That's why I'm so excited about Casey Hibbard's new book, Stories that Sell, in which she details exactly what you need to do to turn satisfied customers into your most powerful sales and marketing asset.
Over the past decade, she's helped dozens of customers write over 450 case studies, so she knows exactly what it takes to create compelling stories.
I recently interviewed Casey about what it takes to create these powerful sales tools. I think you'll learn a lot from her answers!
What motivated you to write this book?
The use of customer stories isn’t new, but it is growing. A lot has happened in business in the past 10-15 years that has changed the nature of trust. Instead of local, face-to-face interaction, now it’s largely online, via social media, on the phone, and with someone across the country or world. Add to that more global competition, a distrust of business after the Enron and dot.com era, and a more risk-averse business climate.

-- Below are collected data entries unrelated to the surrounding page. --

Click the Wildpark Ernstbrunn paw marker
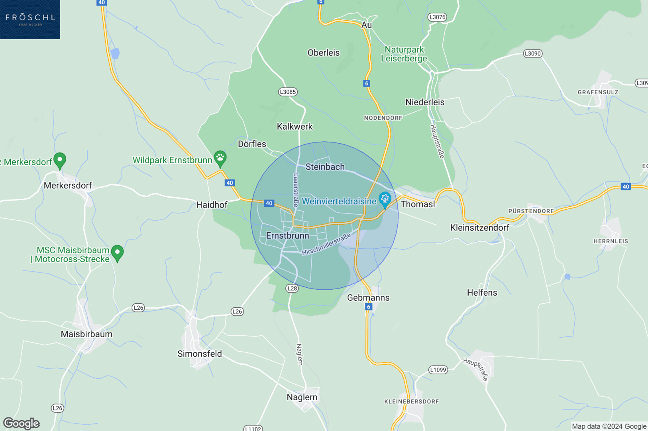(220, 159)
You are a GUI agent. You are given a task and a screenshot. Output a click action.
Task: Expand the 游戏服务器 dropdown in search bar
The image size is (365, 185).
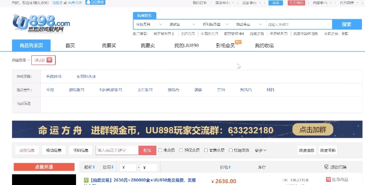click(216, 25)
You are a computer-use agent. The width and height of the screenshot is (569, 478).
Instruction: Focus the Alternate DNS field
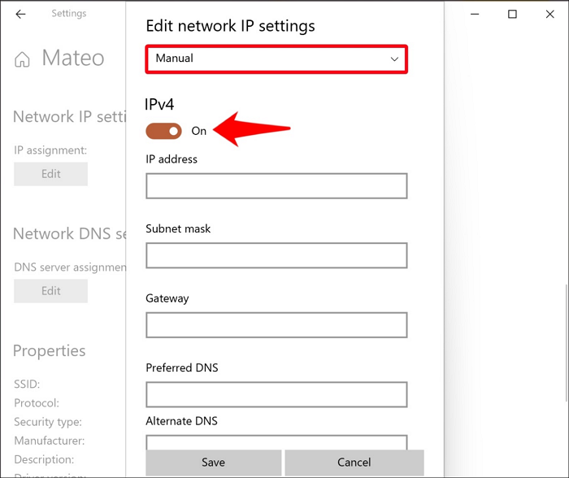276,442
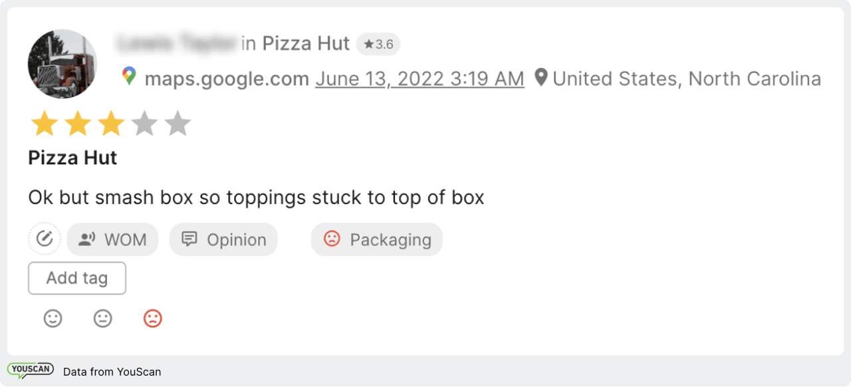
Task: Click the third yellow rating star
Action: [x=111, y=124]
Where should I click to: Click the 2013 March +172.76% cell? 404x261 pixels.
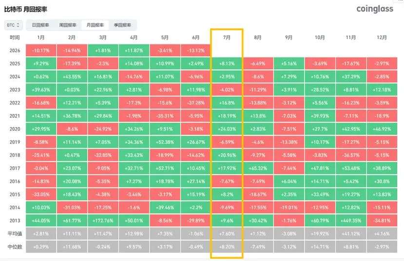click(x=103, y=221)
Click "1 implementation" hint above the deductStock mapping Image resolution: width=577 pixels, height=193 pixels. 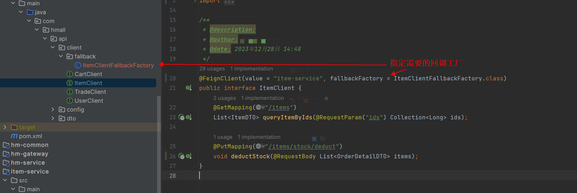coord(259,137)
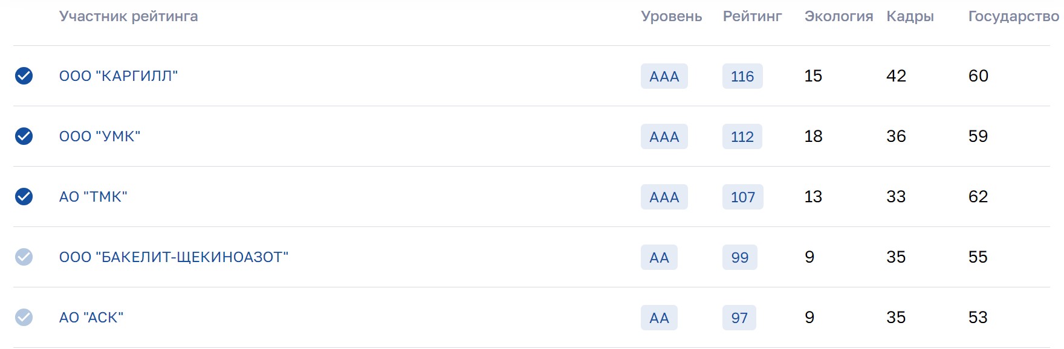This screenshot has width=1064, height=349.
Task: Open the ООО "УМК" company link
Action: pyautogui.click(x=100, y=136)
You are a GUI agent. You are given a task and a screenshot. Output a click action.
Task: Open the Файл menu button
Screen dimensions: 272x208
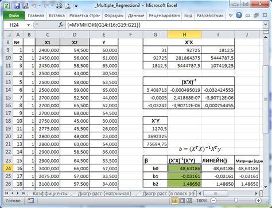tap(14, 15)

Despite the fact that more companies are creating and needing stories about actual customers, there was little out there on the topic. I wrote the book to bring together, in one place, all the knowledge I’ve gained in 10 years focused on customer stories and examples of best practices from organizations of all sizes.
What are the various ways that your clients are leveraging these "stories that sell?"
There are a couple dozen different ways someone can use a customer story, but most companies only use them a few ways. The most common uses are on the company web site, handed out or emailed for one-on-one sales opportunities, and trade show handouts.
A tip I picked up from you is referencing a metric from a customer story when leaving a voice mail for a prospect.
How do you determine the best customers for success stories?
There’s a tendency to dub a customer a good candidate if they’re really happy—and willing and able to be featured. But that’s just the first, most basic criteria. You need to pick customers that have used the product or service long enough to be able to show results, but not so long that they’ve forgotten the pain of the way it was done before.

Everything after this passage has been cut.